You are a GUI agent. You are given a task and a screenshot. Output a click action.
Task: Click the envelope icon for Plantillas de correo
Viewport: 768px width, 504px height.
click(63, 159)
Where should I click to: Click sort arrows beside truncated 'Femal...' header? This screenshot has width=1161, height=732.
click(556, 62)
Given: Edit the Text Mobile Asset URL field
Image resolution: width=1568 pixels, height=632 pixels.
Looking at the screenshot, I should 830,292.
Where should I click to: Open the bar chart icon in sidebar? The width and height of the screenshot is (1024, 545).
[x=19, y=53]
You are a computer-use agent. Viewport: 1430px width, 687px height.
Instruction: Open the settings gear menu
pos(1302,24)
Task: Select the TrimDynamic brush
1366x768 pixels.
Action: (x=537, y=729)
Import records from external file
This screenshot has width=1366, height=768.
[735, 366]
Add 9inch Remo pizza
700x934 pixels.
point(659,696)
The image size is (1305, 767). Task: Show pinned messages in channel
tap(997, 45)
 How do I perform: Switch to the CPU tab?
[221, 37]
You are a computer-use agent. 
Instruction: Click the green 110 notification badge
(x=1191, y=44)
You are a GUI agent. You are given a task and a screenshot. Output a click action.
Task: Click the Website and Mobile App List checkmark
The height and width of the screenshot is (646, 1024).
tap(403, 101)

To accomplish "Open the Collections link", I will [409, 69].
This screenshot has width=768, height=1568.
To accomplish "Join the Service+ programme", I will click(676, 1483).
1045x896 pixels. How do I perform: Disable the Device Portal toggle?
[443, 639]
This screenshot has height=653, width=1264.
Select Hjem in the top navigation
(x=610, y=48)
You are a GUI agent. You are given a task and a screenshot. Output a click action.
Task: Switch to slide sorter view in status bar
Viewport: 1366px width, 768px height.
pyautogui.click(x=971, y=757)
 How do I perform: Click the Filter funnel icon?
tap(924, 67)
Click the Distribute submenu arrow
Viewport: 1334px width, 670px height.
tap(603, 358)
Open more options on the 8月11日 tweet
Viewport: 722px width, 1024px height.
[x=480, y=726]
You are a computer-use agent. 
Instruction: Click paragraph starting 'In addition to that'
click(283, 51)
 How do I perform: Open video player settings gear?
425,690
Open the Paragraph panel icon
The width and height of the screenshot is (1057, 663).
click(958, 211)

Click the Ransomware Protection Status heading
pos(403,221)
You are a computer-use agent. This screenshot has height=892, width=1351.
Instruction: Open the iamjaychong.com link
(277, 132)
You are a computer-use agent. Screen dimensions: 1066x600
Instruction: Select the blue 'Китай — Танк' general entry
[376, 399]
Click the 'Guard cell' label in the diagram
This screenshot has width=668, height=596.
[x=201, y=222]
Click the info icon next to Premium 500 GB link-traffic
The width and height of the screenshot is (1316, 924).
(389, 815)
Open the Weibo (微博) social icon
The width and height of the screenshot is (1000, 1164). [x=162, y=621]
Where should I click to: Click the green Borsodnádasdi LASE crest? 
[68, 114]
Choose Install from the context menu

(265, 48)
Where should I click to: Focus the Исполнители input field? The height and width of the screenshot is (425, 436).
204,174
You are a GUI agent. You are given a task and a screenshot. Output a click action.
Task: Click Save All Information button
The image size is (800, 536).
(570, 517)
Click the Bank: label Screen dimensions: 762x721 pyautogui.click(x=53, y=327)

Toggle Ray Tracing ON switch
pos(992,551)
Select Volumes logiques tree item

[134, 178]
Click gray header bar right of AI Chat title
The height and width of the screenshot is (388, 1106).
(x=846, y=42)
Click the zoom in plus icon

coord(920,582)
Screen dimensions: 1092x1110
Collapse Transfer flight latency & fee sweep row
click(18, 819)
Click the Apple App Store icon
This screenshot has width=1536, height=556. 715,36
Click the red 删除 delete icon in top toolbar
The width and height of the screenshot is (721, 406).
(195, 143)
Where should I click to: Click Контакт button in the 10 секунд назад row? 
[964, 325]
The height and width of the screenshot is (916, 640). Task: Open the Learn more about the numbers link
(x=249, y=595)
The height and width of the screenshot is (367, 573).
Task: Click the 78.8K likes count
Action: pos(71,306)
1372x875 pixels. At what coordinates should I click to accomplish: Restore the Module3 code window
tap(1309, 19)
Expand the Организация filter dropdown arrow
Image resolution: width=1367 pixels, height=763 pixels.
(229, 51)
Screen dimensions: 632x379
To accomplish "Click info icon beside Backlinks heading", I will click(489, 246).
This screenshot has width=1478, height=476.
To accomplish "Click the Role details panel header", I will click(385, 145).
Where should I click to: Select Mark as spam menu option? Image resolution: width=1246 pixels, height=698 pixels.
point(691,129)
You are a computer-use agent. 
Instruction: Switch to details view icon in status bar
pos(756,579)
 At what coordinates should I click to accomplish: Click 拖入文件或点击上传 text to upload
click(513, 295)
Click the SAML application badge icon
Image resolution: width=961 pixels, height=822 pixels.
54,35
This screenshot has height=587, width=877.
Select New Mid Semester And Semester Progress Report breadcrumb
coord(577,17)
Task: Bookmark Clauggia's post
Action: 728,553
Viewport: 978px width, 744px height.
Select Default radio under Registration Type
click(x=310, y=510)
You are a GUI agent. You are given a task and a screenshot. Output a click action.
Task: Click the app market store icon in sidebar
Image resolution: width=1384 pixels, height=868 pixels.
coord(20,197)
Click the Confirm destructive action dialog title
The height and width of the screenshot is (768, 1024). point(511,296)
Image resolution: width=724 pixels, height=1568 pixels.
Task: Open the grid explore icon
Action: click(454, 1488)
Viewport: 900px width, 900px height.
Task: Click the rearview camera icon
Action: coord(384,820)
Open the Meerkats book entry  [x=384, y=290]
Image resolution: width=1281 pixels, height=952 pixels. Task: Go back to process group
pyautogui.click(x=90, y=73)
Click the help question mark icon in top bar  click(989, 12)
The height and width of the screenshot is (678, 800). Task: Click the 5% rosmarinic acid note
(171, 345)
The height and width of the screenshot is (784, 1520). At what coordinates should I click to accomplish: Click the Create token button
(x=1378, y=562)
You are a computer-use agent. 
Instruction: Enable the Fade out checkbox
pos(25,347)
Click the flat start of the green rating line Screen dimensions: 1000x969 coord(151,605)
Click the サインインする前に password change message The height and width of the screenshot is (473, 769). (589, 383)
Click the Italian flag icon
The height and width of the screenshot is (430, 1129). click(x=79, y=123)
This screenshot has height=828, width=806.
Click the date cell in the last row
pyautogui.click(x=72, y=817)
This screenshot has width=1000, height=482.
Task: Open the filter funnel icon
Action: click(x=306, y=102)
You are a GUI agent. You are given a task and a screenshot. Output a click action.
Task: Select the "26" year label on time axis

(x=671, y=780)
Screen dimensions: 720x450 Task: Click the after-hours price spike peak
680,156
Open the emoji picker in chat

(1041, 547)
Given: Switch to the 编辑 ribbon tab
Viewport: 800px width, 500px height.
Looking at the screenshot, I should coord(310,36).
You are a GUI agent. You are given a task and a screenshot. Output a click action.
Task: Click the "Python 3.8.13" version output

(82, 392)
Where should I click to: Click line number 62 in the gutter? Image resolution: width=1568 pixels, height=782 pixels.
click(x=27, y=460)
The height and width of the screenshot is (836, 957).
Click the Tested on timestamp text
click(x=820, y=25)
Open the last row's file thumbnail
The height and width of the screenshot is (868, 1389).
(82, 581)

= = = =

When you copy the material, keep every line exactly as it stands.

You are a GUI agent. You are given a task and a screenshot. Output a click action.
Task: Click the envelope icon for Plantillas de correo
Viewport: 768px width, 504px height.
click(63, 159)
Where should I click to: Click sort arrows beside truncated 'Femal...' header? This screenshot has width=1161, height=732.
click(556, 62)
Given: Edit the Text Mobile Asset URL field
Image resolution: width=1568 pixels, height=632 pixels.
Looking at the screenshot, I should 830,292.
Where should I click to: Open the bar chart icon in sidebar? The width and height of the screenshot is (1024, 545).
[x=19, y=53]
You are a computer-use agent. Viewport: 1430px width, 687px height.
Instruction: Open the settings gear menu
pos(1302,24)
Task: Select the TrimDynamic brush
1366x768 pixels.
Action: (x=537, y=729)
Import records from external file
This screenshot has width=1366, height=768.
[735, 366]
Add 9inch Remo pizza
700x934 pixels.
point(659,696)
The image size is (1305, 767). Task: Show pinned messages in channel
tap(997, 45)
 How do I perform: Switch to the CPU tab?
[221, 37]
You are a computer-use agent. 
Instruction: Click the green 110 notification badge
(x=1191, y=44)
You are a GUI agent. You are given a task and a screenshot. Output a click action.
Task: Click the Website and Mobile App List checkmark
The height and width of the screenshot is (646, 1024).
tap(403, 101)

To accomplish "Open the Collections link", I will [409, 69].
This screenshot has width=768, height=1568.
To accomplish "Join the Service+ programme", I will click(676, 1483).
1045x896 pixels. How do I perform: Disable the Device Portal toggle?
[443, 639]
This screenshot has height=653, width=1264.
Select Hjem in the top navigation
(x=610, y=48)
You are a GUI agent. You are given a task and a screenshot. Output a click action.
Task: Switch to slide sorter view in status bar
Viewport: 1366px width, 768px height.
pyautogui.click(x=971, y=757)
 How do I perform: Click the Filter funnel icon?
tap(924, 67)
Click the Distribute submenu arrow
Viewport: 1334px width, 670px height.
tap(603, 358)
Open more options on the 8月11日 tweet
Viewport: 722px width, 1024px height.
[x=480, y=726]
You are a computer-use agent. 
Instruction: Click paragraph starting 'In addition to that'
click(283, 51)
 How do I perform: Open video player settings gear?
425,690
Open the Paragraph panel icon
The width and height of the screenshot is (1057, 663).
click(958, 211)

Click the Ransomware Protection Status heading
pos(403,221)
You are a computer-use agent. This screenshot has height=892, width=1351.
Instruction: Open the iamjaychong.com link
(277, 132)
You are a computer-use agent. Screen dimensions: 1066x600
Instruction: Select the blue 'Китай — Танк' general entry
[376, 399]
Click the 'Guard cell' label in the diagram
This screenshot has width=668, height=596.
[x=201, y=222]
Click the info icon next to Premium 500 GB link-traffic
The width and height of the screenshot is (1316, 924).
(389, 815)
Open the Weibo (微博) social icon
The width and height of the screenshot is (1000, 1164). [x=162, y=621]
Where should I click to: Click the green Borsodnádasdi LASE crest? 
[68, 114]
Choose Install from the context menu

(265, 48)
Where should I click to: Focus the Исполнители input field? The height and width of the screenshot is (425, 436).
204,174
You are a GUI agent. You are given a task and a screenshot. Output a click action.
Task: Click Save All Information button
The image size is (800, 536).
(570, 517)
Click the Bank: label Screen dimensions: 762x721 pyautogui.click(x=53, y=327)

Toggle Ray Tracing ON switch
pos(992,551)
Select Volumes logiques tree item

[134, 178]
Click gray header bar right of AI Chat title
The height and width of the screenshot is (388, 1106).
(x=846, y=42)
Click the zoom in plus icon

coord(920,582)
Screen dimensions: 1092x1110
Collapse Transfer flight latency & fee sweep row
click(18, 819)
Click the Apple App Store icon
This screenshot has width=1536, height=556. 715,36
Click the red 删除 delete icon in top toolbar
The width and height of the screenshot is (721, 406).
(195, 143)
Where should I click to: Click Контакт button in the 10 секунд назад row? 
[964, 325]
The height and width of the screenshot is (916, 640). Task: Open the Learn more about the numbers link
(x=249, y=595)
The height and width of the screenshot is (367, 573).
Task: Click the 78.8K likes count
Action: pos(71,306)
1372x875 pixels. At what coordinates should I click to accomplish: Restore the Module3 code window
tap(1309, 19)
Expand the Организация filter dropdown arrow
Image resolution: width=1367 pixels, height=763 pixels.
(229, 51)
Screen dimensions: 632x379
To accomplish "Click info icon beside Backlinks heading", I will click(489, 246).
This screenshot has width=1478, height=476.
To accomplish "Click the Role details panel header", I will click(385, 145).
Where should I click to: Select Mark as spam menu option? Image resolution: width=1246 pixels, height=698 pixels.
point(691,129)
You are a computer-use agent. 
Instruction: Switch to details view icon in status bar
pos(756,579)
 At what coordinates should I click to accomplish: Click 拖入文件或点击上传 text to upload
click(513, 295)
Click the SAML application badge icon
Image resolution: width=961 pixels, height=822 pixels.
54,35
This screenshot has height=587, width=877.
Select New Mid Semester And Semester Progress Report breadcrumb
coord(577,17)
Task: Bookmark Clauggia's post
Action: 728,553
Viewport: 978px width, 744px height.
Select Default radio under Registration Type
click(x=310, y=510)
You are a GUI agent. You are given a task and a screenshot. Output a click action.
Task: Click the app market store icon in sidebar
Image resolution: width=1384 pixels, height=868 pixels.
coord(20,197)
Click the Confirm destructive action dialog title
The height and width of the screenshot is (768, 1024). point(511,296)
Image resolution: width=724 pixels, height=1568 pixels.
Task: Open the grid explore icon
Action: click(454, 1488)
Viewport: 900px width, 900px height.
Task: Click the rearview camera icon
Action: coord(384,820)
Open the Meerkats book entry  [x=384, y=290]
Image resolution: width=1281 pixels, height=952 pixels. Task: Go back to process group
pyautogui.click(x=90, y=73)
Click the help question mark icon in top bar  click(989, 12)
The height and width of the screenshot is (678, 800). Task: Click the 5% rosmarinic acid note
(171, 345)
The height and width of the screenshot is (784, 1520). At what coordinates should I click to accomplish: Click the Create token button
(x=1378, y=562)
You are a computer-use agent. 
Instruction: Enable the Fade out checkbox
pos(25,347)
Click the flat start of the green rating line Screen dimensions: 1000x969 coord(151,605)
Click the サインインする前に password change message The height and width of the screenshot is (473, 769). (589, 383)
Click the Italian flag icon
The height and width of the screenshot is (430, 1129). click(x=79, y=123)
This screenshot has height=828, width=806.
Click the date cell in the last row
pyautogui.click(x=72, y=817)
This screenshot has width=1000, height=482.
Task: Open the filter funnel icon
Action: click(x=306, y=102)
You are a GUI agent. You are given a task and a screenshot. Output a click action.
Task: Select the "26" year label on time axis

(x=671, y=780)
Screen dimensions: 720x450 Task: Click the after-hours price spike peak
680,156
Open the emoji picker in chat

(1041, 547)
Given: Switch to the 编辑 ribbon tab
Viewport: 800px width, 500px height.
Looking at the screenshot, I should coord(310,36).
You are a GUI agent. You are given a task and a screenshot. Output a click action.
Task: Click the "Python 3.8.13" version output

(82, 392)
Where should I click to: Click line number 62 in the gutter? Image resolution: width=1568 pixels, height=782 pixels.
click(x=27, y=460)
The height and width of the screenshot is (836, 957).
Click the Tested on timestamp text
click(x=820, y=25)
Open the last row's file thumbnail
The height and width of the screenshot is (868, 1389).
(82, 581)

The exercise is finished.